Leaving pictures out, repeat word for word the line that has "Open the four-squares grid layout icon" and each line that follows it to the end of the listing.
━━━━━━━━
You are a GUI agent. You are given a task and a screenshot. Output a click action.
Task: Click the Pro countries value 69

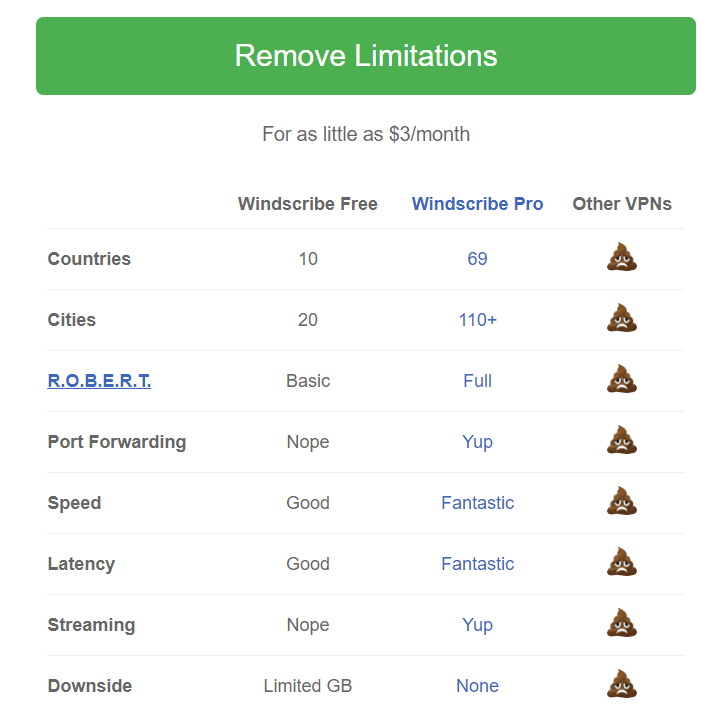click(x=477, y=259)
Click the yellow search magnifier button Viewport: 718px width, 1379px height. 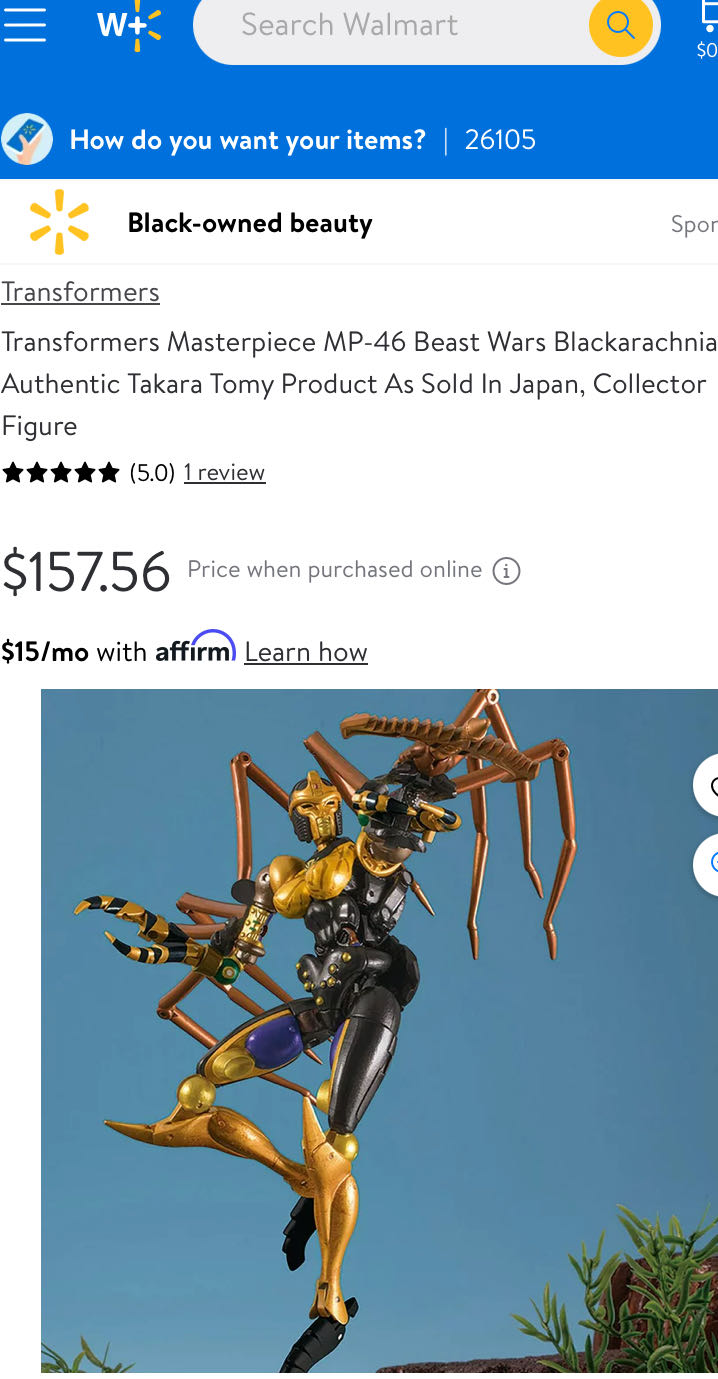(x=620, y=25)
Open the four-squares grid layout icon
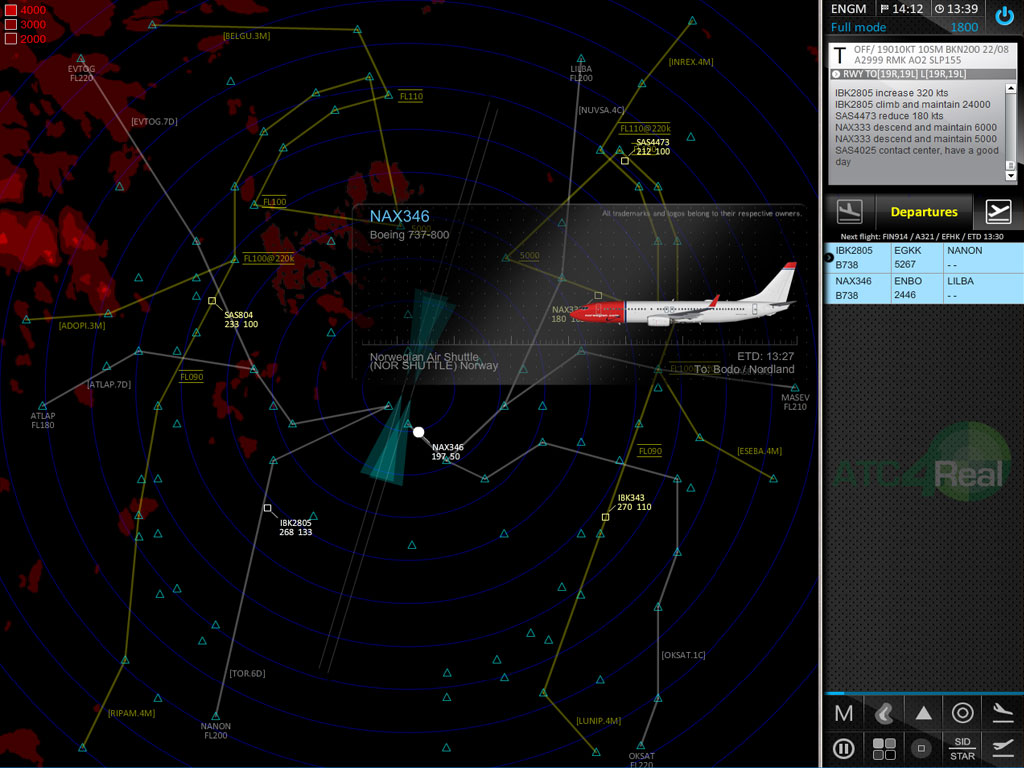Image resolution: width=1024 pixels, height=768 pixels. [x=883, y=748]
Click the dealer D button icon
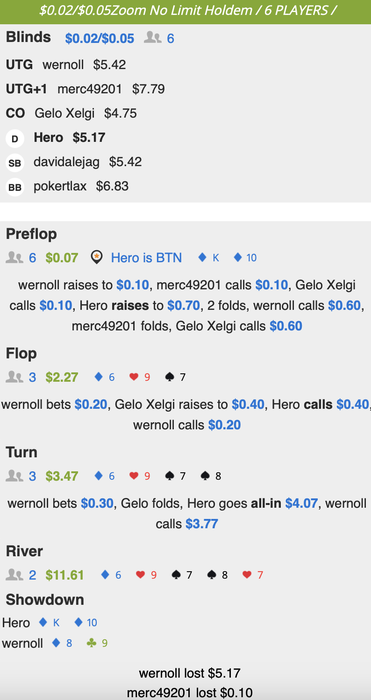 (x=15, y=139)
━━━━━━━━
## [Your solution]
Open the four-squares grid layout icon
Image resolution: width=1024 pixels, height=768 pixels. [x=883, y=748]
Click the dealer D button icon
 (x=15, y=139)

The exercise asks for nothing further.